Insolvenz – Auswege aus der Krise oder Krise als Ausweg?

Kann ein Unternehmen über 10% seiner fälligen Verbindlichkeiten nicht zahlen oder weist die Liquiditätsplanung eine entsprechende Unterdeckung in den nächsten 12 Monaten aus, wird der Insolvenzrechtler hellhörig. Es könnte der Insolvenzgrund der Zahlungsunfähigkeit oder eine Überschuldung eingetreten sein – Gründe für einen Insolvenzantrag.
Krisenursachen
Hinter einer Krise stehen oft mehrere Ursachen, z.B. rückläufige Umsätze, externe Schocks, Gesellschafterstreitigkeiten oder Fehlentscheidungen.
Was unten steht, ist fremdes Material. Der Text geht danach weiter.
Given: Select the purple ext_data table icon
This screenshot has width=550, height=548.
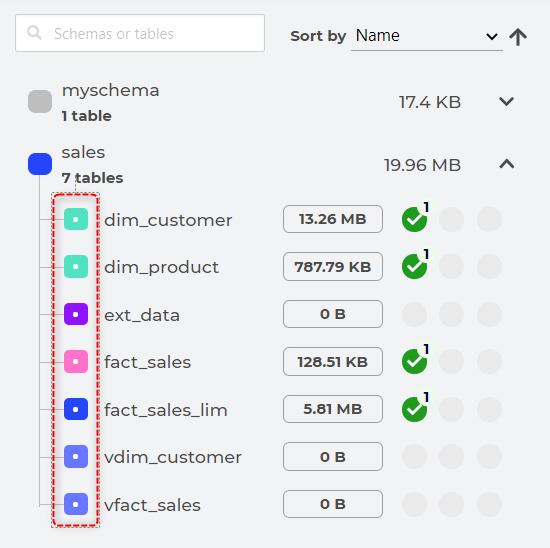Looking at the screenshot, I should coord(76,314).
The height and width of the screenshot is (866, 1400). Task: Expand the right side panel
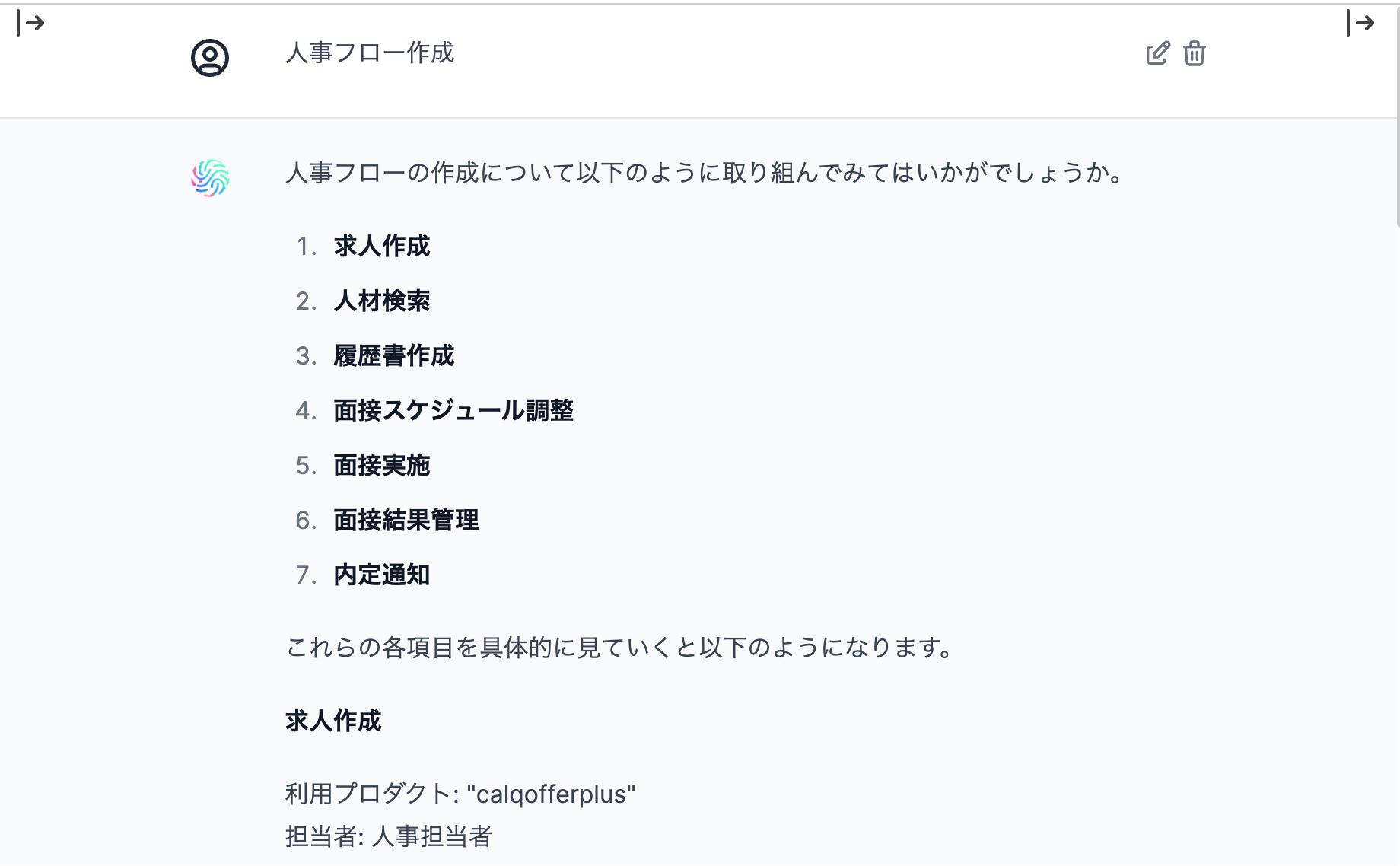[x=1360, y=23]
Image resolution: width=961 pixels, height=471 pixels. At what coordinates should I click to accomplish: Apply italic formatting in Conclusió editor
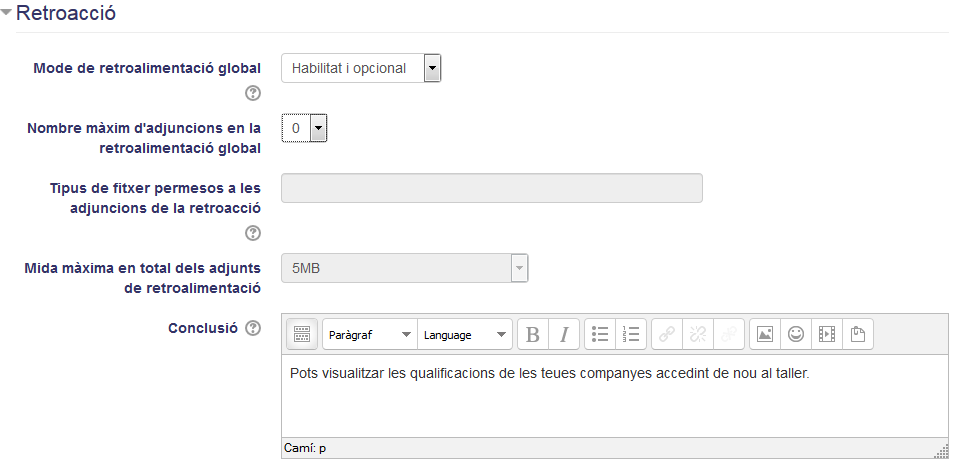point(564,334)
Die Liste ist lang und so bunt wie das Leben selbst.
Selbst die Insolvenz einer „Tochtergesellschaft“ kann andere Gruppengesellschaften „infizieren“. Denn der Insolvenzverwalter stellt möglicherweise zwischenbetriebliche Forderungen fällig, er zieht die Bürgschaften oder er erbringt Leistungen nur noch gegen Vorkasse. Derartige Veränderungen führen zu erheblichem Liquiditätsbedarf in der Gruppe.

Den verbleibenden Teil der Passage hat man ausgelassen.